Quer dizer que eu estou aqui, quietinho, na minha, curtindo a minha vidinha, cuidando de coisas que só dizem respeito ao meu umbigo e tem gente por aí — muito pouca gente, acredito (ou espero) — tomando café de bosta?

Parece algum tipo de barrinha de cereais, não? Tá servido?

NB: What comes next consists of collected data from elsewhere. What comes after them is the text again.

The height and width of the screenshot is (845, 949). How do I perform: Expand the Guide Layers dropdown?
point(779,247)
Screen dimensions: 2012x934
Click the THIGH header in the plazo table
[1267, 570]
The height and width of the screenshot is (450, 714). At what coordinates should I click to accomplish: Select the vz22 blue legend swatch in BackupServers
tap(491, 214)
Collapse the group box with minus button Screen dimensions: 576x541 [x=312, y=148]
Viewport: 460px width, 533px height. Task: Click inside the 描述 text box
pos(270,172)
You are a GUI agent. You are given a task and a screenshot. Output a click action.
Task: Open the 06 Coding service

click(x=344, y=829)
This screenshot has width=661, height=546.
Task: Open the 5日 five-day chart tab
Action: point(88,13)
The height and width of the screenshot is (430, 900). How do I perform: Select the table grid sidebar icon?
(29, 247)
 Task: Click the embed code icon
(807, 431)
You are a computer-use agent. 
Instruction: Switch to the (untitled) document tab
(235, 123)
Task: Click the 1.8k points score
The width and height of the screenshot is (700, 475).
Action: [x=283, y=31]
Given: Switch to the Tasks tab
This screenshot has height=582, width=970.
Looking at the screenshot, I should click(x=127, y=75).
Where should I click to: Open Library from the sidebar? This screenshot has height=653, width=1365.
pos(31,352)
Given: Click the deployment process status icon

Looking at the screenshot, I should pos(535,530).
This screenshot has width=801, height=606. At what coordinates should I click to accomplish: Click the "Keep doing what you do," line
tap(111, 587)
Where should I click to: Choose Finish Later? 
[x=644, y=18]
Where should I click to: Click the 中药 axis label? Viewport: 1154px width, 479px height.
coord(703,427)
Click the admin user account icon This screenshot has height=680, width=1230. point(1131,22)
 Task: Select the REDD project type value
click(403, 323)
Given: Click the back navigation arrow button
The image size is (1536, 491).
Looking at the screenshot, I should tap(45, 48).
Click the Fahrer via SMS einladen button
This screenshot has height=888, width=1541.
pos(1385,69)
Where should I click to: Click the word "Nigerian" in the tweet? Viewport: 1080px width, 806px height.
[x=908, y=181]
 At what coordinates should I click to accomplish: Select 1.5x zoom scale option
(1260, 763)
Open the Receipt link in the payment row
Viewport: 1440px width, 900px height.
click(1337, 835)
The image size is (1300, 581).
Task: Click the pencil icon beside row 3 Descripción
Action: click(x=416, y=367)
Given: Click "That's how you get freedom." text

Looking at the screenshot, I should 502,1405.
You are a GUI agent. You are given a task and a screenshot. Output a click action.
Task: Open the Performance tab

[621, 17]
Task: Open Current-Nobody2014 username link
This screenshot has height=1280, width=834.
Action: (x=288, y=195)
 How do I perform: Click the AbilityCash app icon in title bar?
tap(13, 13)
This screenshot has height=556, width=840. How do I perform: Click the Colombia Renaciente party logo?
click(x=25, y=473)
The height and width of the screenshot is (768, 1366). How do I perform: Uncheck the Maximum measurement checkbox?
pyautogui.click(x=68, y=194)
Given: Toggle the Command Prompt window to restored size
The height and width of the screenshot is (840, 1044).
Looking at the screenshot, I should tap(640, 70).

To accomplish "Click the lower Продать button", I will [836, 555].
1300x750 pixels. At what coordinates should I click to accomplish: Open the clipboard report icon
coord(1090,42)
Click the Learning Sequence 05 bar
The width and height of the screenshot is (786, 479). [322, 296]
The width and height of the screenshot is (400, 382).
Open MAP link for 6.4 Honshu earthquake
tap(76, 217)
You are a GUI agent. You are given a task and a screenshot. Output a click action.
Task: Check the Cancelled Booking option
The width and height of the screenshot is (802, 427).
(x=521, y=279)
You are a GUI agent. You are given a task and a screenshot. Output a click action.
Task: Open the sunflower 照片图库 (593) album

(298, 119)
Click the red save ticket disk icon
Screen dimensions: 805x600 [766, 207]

Eu sei que o tal do bichinho só come os frutos mais doces e maduros, eu sei que tem todo o processo químico que embosteia os grãos (mas não os digere, olha só, que maravilha!), conferindo aromas e sabores, hm… únicos, e sei também que tudo é lavado, lavado, lavado, torrado, moído, fervido, etc. Tudo isso eu sei, senhoras e senhores. Mas o que me espanta mesmo, não é o fato de ter gente que paga uma fábula pra experimentar essa iguaria — talvez um dia eu até experimente, vai saber! O que me espanta é pensar que alguém, um dia, viu um cocô cheio de bolotas, viu que era café, e teve a idéia piramidal de experimentar!

Você consegue se imaginar pensando: “Hmmm… Esses grãos de café quase não estão digeridos, o que significa que as enzimas do trato intestinal de seja lá o que for que os comeu deve ter apenas alterado ligeiramente a estrutura das proteínas da semente. Isso pode ter ficado muito bom!” Não, né? Você provalemente, como eu, pisaria em cima de um troço desses e pensaria, no máximo: “Eca! Algum bicho aqui cagou café! Que nojo!” E é provavelmente por isso que quem vende esse néctar deve estar podre de rico. E nós, não, caro leitor. Nós temos nojo de café com cocô.

Um mundo onde gente toma sopa de ninho e café de bosta. Não é à toa que às vezes eu me sinta meio deslocado.